Police arrived as shots were still being fired inside Old National Bank and killed the gunman in an exchange of gunfire, Louisville metro police department chief Jacquelyn Gwinn-Villaroel said.

“The suspect shot at officers,” the police chief said. “We then returned fire and stopped that threat.”

She identified the gunman as Connor Sturgeon, who she said was livestreaming during the attack.

“That’s tragic to know that that incident was out there and captured,” she said.

Meta, the company that owns Facebook and Instagram, said in a statement that it had “quickly removed the livestream of this tragic incident this morning”.

Nine people, including two police officers, were treated for injuries following the shooting, University of Louisville Hospital spokeswoman Heather Fountaine said.

One of the officers, Nickolas Wilt, 26, was in a critical condition after being shot in the head.

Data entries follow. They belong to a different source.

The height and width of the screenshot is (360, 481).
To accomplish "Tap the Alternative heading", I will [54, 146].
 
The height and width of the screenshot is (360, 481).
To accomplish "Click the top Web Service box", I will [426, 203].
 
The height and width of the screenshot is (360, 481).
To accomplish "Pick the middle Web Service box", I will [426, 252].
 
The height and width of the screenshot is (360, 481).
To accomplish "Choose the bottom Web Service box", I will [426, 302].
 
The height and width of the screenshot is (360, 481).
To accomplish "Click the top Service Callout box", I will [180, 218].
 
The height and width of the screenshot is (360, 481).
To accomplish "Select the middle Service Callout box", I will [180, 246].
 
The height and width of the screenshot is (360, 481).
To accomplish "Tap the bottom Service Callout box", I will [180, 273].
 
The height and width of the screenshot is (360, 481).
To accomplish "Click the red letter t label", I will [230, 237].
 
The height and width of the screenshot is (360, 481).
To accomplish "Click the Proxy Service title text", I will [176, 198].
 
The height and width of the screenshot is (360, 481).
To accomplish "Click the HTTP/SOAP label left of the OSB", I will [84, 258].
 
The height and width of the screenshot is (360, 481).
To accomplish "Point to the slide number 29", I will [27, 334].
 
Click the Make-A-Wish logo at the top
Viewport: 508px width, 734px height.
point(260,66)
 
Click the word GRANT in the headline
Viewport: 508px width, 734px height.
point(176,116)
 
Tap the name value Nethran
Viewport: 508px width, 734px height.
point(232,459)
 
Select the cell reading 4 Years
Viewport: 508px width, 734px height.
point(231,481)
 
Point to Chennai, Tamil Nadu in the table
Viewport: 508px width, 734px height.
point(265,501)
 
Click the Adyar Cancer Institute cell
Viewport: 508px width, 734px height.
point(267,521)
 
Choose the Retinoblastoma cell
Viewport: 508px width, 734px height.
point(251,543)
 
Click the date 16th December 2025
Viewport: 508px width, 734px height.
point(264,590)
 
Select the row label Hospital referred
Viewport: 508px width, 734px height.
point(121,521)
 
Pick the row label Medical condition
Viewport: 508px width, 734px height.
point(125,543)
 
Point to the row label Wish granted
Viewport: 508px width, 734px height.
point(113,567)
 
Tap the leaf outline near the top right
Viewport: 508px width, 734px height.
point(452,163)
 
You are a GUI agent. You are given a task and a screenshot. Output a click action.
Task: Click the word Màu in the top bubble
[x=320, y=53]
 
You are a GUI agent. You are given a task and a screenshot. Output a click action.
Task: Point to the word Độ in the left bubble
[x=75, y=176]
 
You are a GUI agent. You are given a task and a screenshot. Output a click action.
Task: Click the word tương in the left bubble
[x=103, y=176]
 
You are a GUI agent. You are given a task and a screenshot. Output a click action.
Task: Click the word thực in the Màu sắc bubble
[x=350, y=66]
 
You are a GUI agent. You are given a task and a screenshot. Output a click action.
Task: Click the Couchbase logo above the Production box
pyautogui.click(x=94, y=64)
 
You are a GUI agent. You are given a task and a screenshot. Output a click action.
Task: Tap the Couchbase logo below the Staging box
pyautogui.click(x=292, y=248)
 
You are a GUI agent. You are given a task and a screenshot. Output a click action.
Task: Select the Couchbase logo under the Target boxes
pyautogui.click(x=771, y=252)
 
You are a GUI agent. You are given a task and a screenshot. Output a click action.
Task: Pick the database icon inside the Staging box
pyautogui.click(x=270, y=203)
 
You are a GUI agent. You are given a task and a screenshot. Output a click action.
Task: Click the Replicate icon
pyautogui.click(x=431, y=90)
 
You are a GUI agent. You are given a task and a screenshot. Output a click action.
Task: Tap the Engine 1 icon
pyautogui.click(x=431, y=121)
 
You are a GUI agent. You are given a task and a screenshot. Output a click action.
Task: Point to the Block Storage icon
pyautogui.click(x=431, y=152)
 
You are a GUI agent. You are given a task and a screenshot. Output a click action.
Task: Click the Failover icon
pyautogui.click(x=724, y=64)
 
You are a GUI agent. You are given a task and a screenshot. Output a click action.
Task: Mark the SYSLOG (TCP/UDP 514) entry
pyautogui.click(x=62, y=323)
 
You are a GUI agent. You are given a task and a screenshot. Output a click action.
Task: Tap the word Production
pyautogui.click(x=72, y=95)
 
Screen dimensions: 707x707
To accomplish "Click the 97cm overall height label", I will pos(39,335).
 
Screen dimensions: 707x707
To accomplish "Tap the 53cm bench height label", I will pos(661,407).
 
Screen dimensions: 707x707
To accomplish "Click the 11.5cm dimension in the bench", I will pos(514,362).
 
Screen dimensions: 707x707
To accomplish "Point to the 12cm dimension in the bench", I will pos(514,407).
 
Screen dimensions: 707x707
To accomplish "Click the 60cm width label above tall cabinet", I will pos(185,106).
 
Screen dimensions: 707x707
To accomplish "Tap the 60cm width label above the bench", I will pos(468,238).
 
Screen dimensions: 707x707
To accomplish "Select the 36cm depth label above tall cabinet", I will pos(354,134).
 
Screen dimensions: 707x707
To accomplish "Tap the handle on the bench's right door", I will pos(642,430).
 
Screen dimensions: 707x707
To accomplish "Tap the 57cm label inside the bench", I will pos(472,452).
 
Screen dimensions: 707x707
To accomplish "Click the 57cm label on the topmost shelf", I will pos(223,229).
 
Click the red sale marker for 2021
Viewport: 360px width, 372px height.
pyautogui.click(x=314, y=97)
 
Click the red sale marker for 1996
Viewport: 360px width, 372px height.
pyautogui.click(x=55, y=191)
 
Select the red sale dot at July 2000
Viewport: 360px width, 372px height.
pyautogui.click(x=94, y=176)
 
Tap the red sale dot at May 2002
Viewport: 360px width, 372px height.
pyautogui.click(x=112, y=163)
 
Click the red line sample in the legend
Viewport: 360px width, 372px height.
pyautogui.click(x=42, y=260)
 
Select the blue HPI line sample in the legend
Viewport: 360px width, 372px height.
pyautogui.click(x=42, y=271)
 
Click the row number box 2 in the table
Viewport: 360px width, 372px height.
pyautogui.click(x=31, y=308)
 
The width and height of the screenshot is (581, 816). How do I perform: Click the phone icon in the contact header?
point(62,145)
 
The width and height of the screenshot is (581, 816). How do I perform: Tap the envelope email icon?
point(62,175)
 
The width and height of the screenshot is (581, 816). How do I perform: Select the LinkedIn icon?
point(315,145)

At least three patients had been discharged.

Emotional Kentucky governor Andy Beshear said he lost friends, including one of his closest friends, Tommy Elliott, in the shooting in the building on East Main Street not far from the Louisville Slugger Field and Waterfront Park.

“This is awful,” he said. “I have a very close friend who didn’t make it today. And I have another close friend who didn’t, either. And one who’s at the hospital that I hope is going to make it through.”

Police and fire crews near the scene of the incident in Louisville
Police and fire crews near the scene of the incident in Louisville (Timothy D Easley/AP)

Also killed in the shooting were Josh Barrick, Jim Tutt and Juliana Farmer, police said.

It was the second time that Mr Beshear was personally touched by a mass tragedy since becoming governor.

In late 2021, one of the towns devastated by tornadoes that tore through Kentucky was Dawson Springs, the hometown of Mr Beshear’s father, former two-term Kentucky governor Steve Beshear.

Andy Beshear frequently visited Dawson Springs as a boy and has talked emotionally about his father’s hometown.

Mr Beshear spoke as the investigation in Louisville continued and police searched for a motive.

Crime scene investigators could be seen marking and photographing numerous bullet holes in the windows near the bank’s front door.

A man who fled the building during the shooting told WHAS-TV that the gunman opened fire with a long rifle in a conference room in the back of the building on the first floor.

A police crime scene technician takes photographs of bullet holes in the glass of the building in Louisville
A police crime scene technician takes photographs of bullet holes in the glass of the building in Louisville (Timothy D Easley/AP)

“Whoever was next to me got shot – blood is on me from it,” he told the news station, pointing to his shirt. He said he fled to a break room and shut the door.

Deputy police chief Paul  Humphrey said the actions of responding police officers in Louisville on Monday had undoubtedly saved lives.

“This is a tragic event,” he said. “But it was the heroic response of officers that made sure that no more people were more seriously injured than what happened.”

The 15 mass shootings this year are the most during the first 100 days of a calendar year since 2009, when 16 incidents had occurred by April 10, according to a mass killings database maintained by the Associated Press and USA Today in partnership with Northeastern University.

Going back to 2006, the first year for which data has been compiled, the years with the most mass killings were 2019 and 2022, with 45 and 42 mass killings recorded during the entire calendar year.

The pace in 2009 slowed later in the year, with 32 mass killings recorded that year.